年金シミュレーション
※年金受給を繰下げして多くもらうか
※先の事はわからないので早くもらうか
  どっち??

 まずは基本情報を把握しなければなりませんが、その前に以下の間違いを認識しましょう。

 × 人生100年時代?
  (男性平均寿命81歳
 × 2000万円必要?
  (社会保険庁のデマ)
 × 受給を遅らせた方が良い?
  (もらう側の勝手)

 国は有益情報を積極的に開示しないので、皆さん是非こちらをはじめ、いろいろな有用なサイトから入手してください。 以下は最低限把握しておくべき内容です。

・年金は受給を70歳まで先送りすると受給額が多くなる
  ※65歳からと比べて42%アップ
・逆に額が減るが60歳からの繰上げもできる
  ※65歳からと比べて30%ダウン
・国民年金と厚生年金の2階建て構造の方は一部繰下げも可能
  ※基礎年金+厚生年金
・扶養の奥さんがいる場合は加給年金の受給ができる
  ※金額は年間約39万円(毎年変動)
  ※本人が65歳から支給開始
  ※奥さんが65歳の時点で終了
  ※受給資格の要件があるので注意が必要
   加給年金について(公式サイト)

 以下の基本データは年間100万円支給の場合ですが、何歳でもらうのが得なのかというのは、 加給年金が無いと、基本受給額が変わっても同じです。

利用可能データ
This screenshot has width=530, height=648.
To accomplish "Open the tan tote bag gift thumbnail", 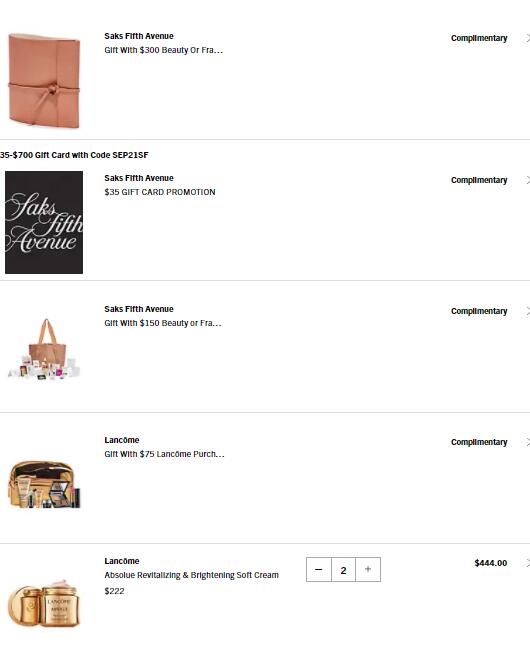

作業内容
年金シミュレーションの本文によると、年金の受給を70歳まで先送りした場合、受給額は65歳から受給する場合と比べてどれだけ増えますか。

完全な出力
65歳から受給する場合と比べて42%増えます。